Bergamot and mandarin open clean and citrus-bright, then jasmine and tuberose push through with a creamy, slightly heady floral punch that stops short of cloying thanks to the orris keeping things powdery and grounded. The dry-down softens into vanilla-laced musks over white woods — warm, skin-close, and gently sweet without tipping into dessert territory. Sillage is moderate and projection stays polite, making it easy to wear without announcing yourself. — A solid everyday feminine for spring and fall, best on someone who wants softness with a bit of edge.

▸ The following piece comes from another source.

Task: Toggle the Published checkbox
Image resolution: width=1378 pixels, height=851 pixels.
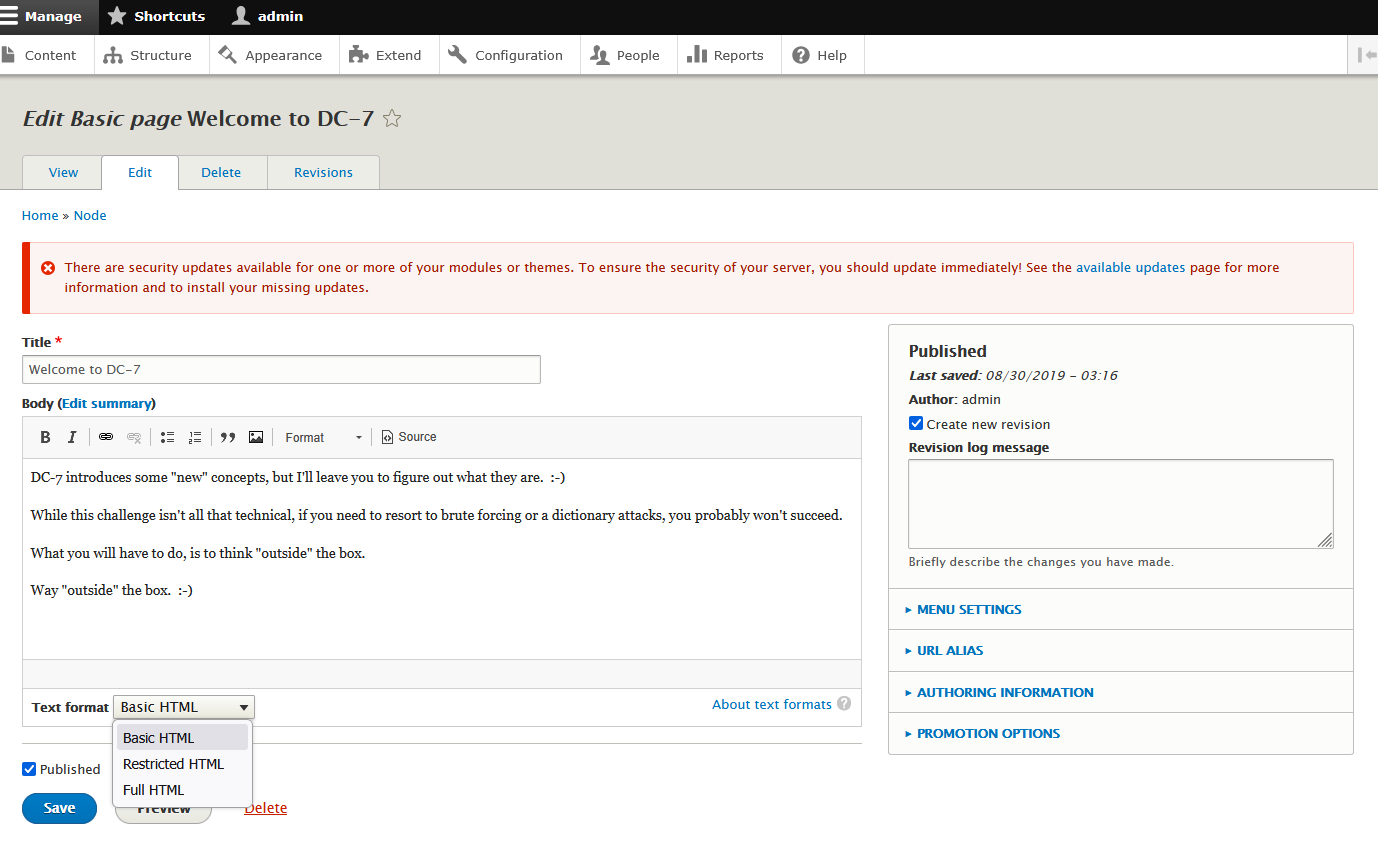Action: tap(29, 769)
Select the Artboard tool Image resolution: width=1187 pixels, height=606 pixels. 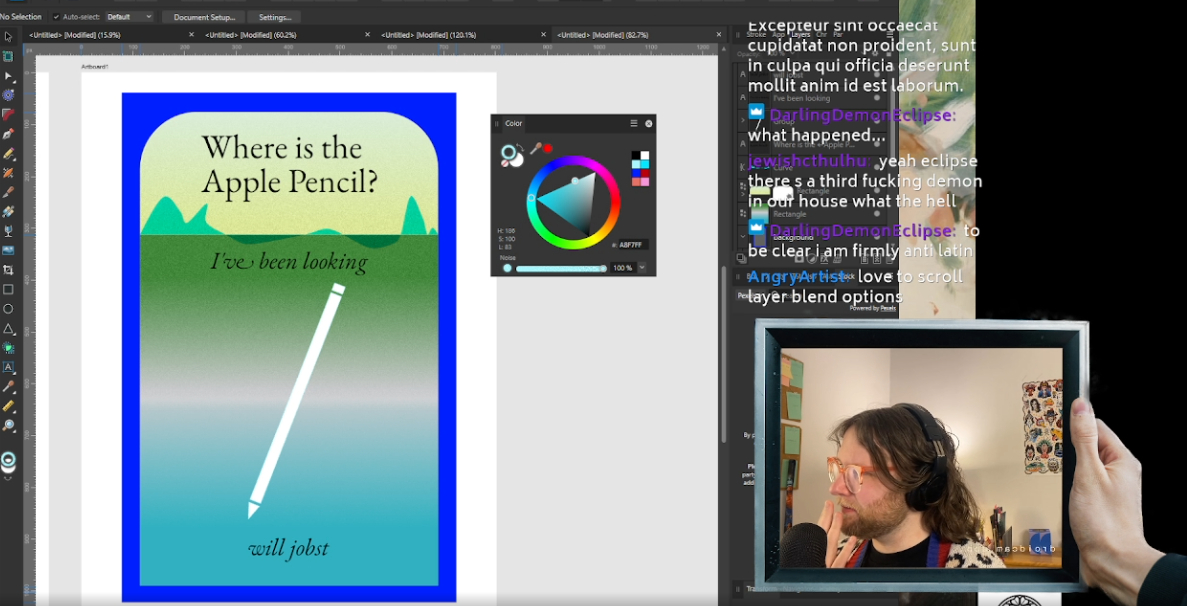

Blackcurrant and pink pepper open with a sharp, slightly jammy brightness that keeps things from tipping too sweet too early. The heart blooms into jasmine sambac — honeyed and indolic but not loud — while vanilla starts pulling everything warmer. The dry-down is where it earns its keep: cashmeran and guaiac wood settle into a soft, creamy woodsmoke base with real staying power and close, intimate sillage. Projection is moderate, not a room-filler, but it lingers on skin for hours. — Best on cool-weather evenings for someone who wants comfort-forward without going full dessert.
How they overlap
Voce Viva and Donna Born in Roma share 2 notes (bergamot, vanilla). The same note name doesn't always mean the same scent — different houses use different vanillas, different woods, different musks — but a multi-note shared spine usually does indicate genuinely-comparable wear character. The remaining notes (6 unique to Voce Viva, 5 unique to Donna Born in Roma) are where the divergence happens.
The buying decision
Donna Born in Roma is the cheaper original at $115 compared to $120 for Voce Viva — about 4% less. Voce Viva is built for spring/summer/fall; Donna Born in Roma for fall/winter. Pick by when you'd actually wear it.